Keep hanging in there mar, there WILL be drawbacks from time to time. Yeah, there's that word again, time. Just like the statistics say, a seperation will last on average a number of months the same in years you were together. I don't know the saying for how long it takes to get back together completely, but it certainly won't be overnight ya know.
It just simply sounds like your XH had a drawback moment. Maybe he talked with someone who might of triggered something to make him feel uneasy? Just the same as there is a 'catalyst friend' to encourage a spouse to walk away, there is one if not many to remind the LBS how hurt they were and to think clearly about a possible R again.
It all still sounds positive, so one day at a time, and put yourself in his shoes when you don't understand his actions.
Me 35/XW 33 S13 & S12 M: 10/17/98 OM & S: 07/08 D final 06/09/09 12/03/09 - 06/13/10 "Piercing" 06/13/10: Engaged to Re-marry 10/17/10 06/25/10: Expecting baby #3 2/14/11
Yes, I am doing what I can...Last week he asked if I was still interested in the Disney trip, I guess because we hadn't talked in 3 days (which apparently is long for us these days), I told him I was and asked him the same question. He responded that he was too. However, we still haven't finalized plans. I sent him an email at the beginning of one week with pricing. But then he didn't get back to me, at the end of the week I asked him if he got the email and he said that he had and that he liked what I found out, but since I was going to check on one more thing and he was waiting for that. Hmmmm, just seems like such a game to me. So anyway...I emailed him yesterday with all the information, didn't get a response yet. I guess I'll have to wait another week? Is this a type of drawback too?
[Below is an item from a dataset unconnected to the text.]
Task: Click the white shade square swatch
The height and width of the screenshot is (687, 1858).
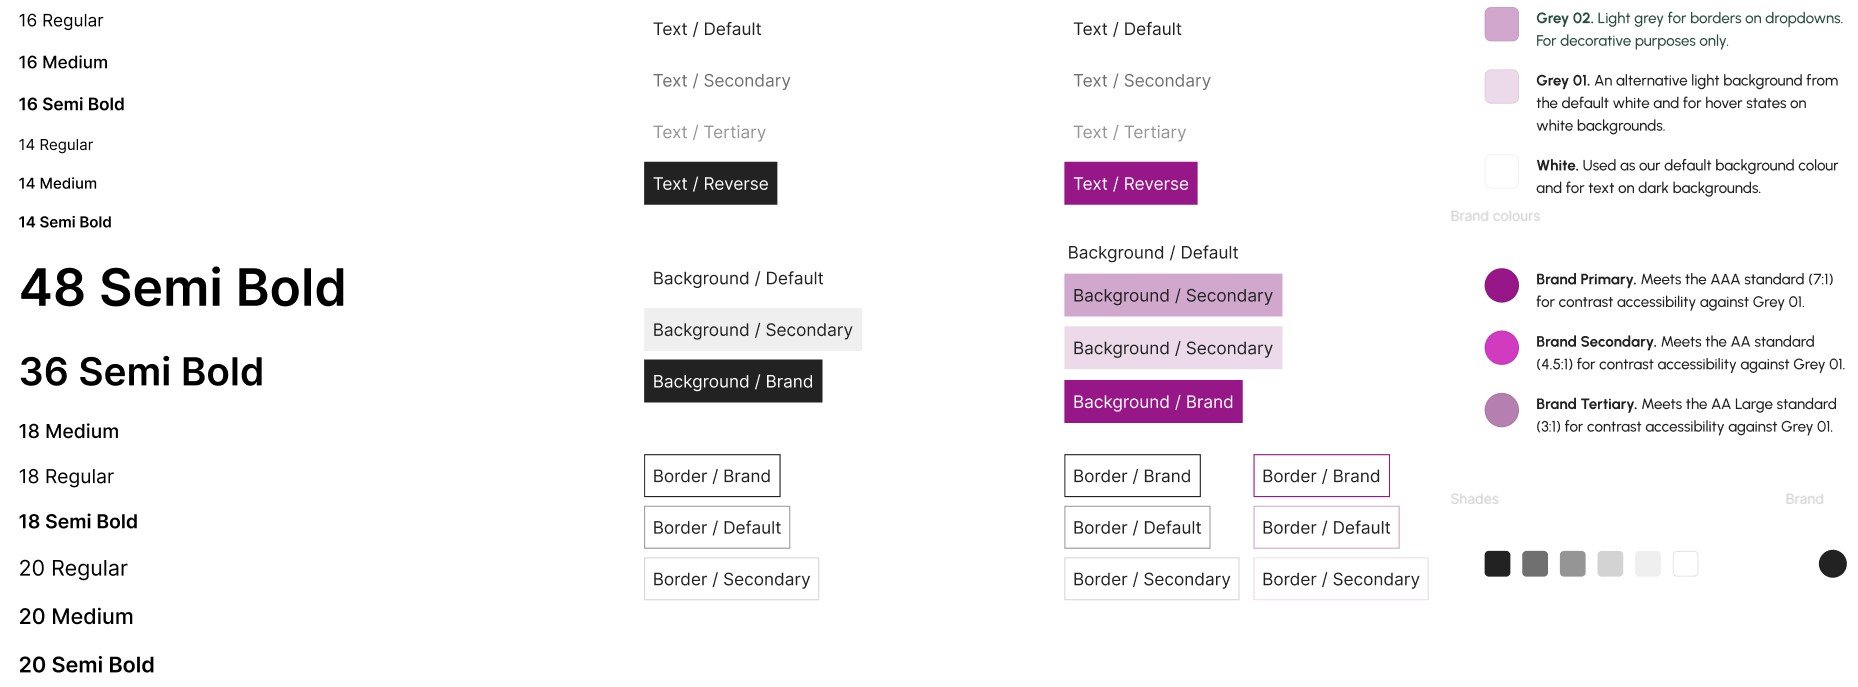Action: click(x=1685, y=564)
So we got our pumpkins today : ) and finalized the Disney trip, : ) and have been cordially invited to a Halloween Party this weekend...but no....I refuse to not think of it as any more than doing things together for our little boy's sake. It was a really nice day though...
and have been cordially invited to a Halloween Party this weekend...but no....I refuse to not think of it as any more than doing things together for our little boy's sake.
Well, wait, hold the bacon here. I would ass-u-me the party is just you and your X?
Me 35/XW 33 S13 & S12 M: 10/17/98 OM & S: 07/08 D final 06/09/09 12/03/09 - 06/13/10 "Piercing" 06/13/10: Engaged to Re-marry 10/17/10 06/25/10: Expecting baby #3 2/14/11
Well, no it isn't just he and I..... The party is held at friends of ours house (actually the guy was my Ex's friend for years) We actually met at he and his wife's wedding! They have a son that ours likes to play with and since it is My Ex's weekend with our s, well, I guess he had mentioned to me that he planned on taking s to this party and asked if I'd be interested in going with my daughter also (she's 15). (He is really the only positive male role model she's ever had in her life).
I told him I would be interested and that I am just trying to do the right thing when it comes to our boy since he likes us being together. I guess I said that so he wouldn't feel like I was misinterpreting anything again, and I refuse to let myself. I think if he ever invites me anywhere that our s is not going to be, then that will be something I can think of as more than just a Mom tagging along for the sake of our boy right?
My niece just got married and they want to have a very informal party at a hall, and guess who's got that weekend with our s? I do, so I plan on asking my Ex if he'd like to go..I know everyone would love to see him as well.
Ya know, it's kind of cool, my Ex will text me or email me for some of my old recipes sometimes. He knows how much I love to cook, and he knows I love when people like my food! So even that makes me feel good.
He told me recently that he learned a lot about parenting from me and that's why he's a better father than he would have been if he wasn't a step dad to my 2 girls. I actually have noticed that he is a great Dad to our s and it's heartwarming to see.
Well, kind of randomly talking here...sorry, getting back to the original question. It's not just my Ex and I, but I don't think he had to invite me either...so IDK?..
Wow, I hope you are right! I'll will see how the "aura" feels at the party and ask him. I'll let you know next week...have a great weekend! And... I hope you get the situation you are wanting too....
mar, this all sounds wonderful! and i pray for your success.
i do have a question though: if you are able to finally reconcile with your ex, are you going to accept him for who he is, or still be bugged about being "sex-starved?"
i would say that in most of these WAS cases, there is seldom a valid reason to destroy these perfectly decent marriages. i get so sick of people talking about their feelings.
no wonder the LBS eventually becomes the WAS and wants to move on. hopefully, they will then look for someone a lot more stable so they can have a marriage that is not so fragile as to be destroyed by their spouses silly "feelings."
Hmmm Kimmie Lee, don't know how to quite tell if you're honestly happy for a possible success or a bitter person that doesn't know me and is calling me unstable?
But.. to answer your question, I'm stable enough to know that if I am lucky enough to have a 2nd chance to have a perfectly decent marriage, then we would obviously have to go to a great therapist to talk about our silly "feelings" and then build a better marriage than the old one.